(Dataset extract Opens)
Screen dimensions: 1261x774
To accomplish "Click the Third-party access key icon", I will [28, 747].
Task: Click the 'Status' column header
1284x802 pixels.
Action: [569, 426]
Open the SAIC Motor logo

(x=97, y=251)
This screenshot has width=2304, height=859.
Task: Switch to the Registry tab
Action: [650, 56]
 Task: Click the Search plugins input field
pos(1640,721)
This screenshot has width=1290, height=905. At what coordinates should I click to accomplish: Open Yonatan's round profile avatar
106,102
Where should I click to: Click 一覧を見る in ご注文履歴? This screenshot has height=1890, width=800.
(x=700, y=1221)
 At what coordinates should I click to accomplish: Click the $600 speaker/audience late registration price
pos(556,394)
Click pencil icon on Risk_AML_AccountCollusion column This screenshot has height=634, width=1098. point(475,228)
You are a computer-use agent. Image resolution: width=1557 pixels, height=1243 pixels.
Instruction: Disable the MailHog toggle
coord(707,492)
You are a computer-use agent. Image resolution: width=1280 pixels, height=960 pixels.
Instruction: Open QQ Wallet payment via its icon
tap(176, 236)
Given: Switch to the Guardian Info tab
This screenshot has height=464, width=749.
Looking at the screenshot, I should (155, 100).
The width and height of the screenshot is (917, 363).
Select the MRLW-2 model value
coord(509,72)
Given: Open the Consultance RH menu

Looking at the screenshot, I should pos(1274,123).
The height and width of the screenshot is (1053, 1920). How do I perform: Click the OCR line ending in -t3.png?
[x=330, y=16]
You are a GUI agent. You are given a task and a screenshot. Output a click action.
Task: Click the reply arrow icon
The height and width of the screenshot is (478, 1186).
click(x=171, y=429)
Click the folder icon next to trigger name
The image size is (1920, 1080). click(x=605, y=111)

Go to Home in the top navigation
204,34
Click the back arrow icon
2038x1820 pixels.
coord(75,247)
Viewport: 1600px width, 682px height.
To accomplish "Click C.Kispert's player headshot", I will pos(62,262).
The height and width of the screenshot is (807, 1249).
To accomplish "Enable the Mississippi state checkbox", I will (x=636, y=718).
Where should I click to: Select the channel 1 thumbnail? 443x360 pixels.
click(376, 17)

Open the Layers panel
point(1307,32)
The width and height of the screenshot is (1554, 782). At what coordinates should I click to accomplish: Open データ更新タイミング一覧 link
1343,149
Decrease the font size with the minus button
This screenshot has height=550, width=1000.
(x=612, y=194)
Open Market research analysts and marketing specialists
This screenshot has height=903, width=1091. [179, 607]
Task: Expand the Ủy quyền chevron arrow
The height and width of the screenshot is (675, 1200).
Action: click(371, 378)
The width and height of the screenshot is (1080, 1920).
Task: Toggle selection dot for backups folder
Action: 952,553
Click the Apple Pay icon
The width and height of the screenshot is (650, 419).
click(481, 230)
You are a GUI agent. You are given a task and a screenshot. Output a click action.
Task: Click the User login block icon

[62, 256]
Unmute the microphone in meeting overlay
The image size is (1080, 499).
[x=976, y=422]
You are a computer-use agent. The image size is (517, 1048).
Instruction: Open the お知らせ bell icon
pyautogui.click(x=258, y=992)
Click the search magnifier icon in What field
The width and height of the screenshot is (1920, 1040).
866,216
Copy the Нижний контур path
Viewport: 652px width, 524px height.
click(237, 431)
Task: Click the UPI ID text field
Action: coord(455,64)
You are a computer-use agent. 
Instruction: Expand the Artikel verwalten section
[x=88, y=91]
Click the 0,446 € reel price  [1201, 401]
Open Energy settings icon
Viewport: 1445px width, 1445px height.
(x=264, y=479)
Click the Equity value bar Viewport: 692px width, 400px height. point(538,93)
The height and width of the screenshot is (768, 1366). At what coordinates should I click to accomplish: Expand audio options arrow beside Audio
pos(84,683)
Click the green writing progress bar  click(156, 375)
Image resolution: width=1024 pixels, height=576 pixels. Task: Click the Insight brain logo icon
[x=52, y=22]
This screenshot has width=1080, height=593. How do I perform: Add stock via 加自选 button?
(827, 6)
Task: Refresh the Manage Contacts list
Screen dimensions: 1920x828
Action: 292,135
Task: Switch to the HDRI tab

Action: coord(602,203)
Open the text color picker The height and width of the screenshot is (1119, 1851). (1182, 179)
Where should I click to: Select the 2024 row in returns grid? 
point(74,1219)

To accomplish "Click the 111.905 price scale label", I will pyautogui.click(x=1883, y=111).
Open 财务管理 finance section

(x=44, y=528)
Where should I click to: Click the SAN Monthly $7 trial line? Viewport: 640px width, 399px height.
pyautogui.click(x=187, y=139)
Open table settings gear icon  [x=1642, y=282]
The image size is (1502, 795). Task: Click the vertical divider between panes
(Dataset extract Closes)
Exercise instructions: The answer must consist of every line from the entries above that contains the string "settings".

Answer area:
Open Energy settings icon
Open table settings gear icon  [x=1642, y=282]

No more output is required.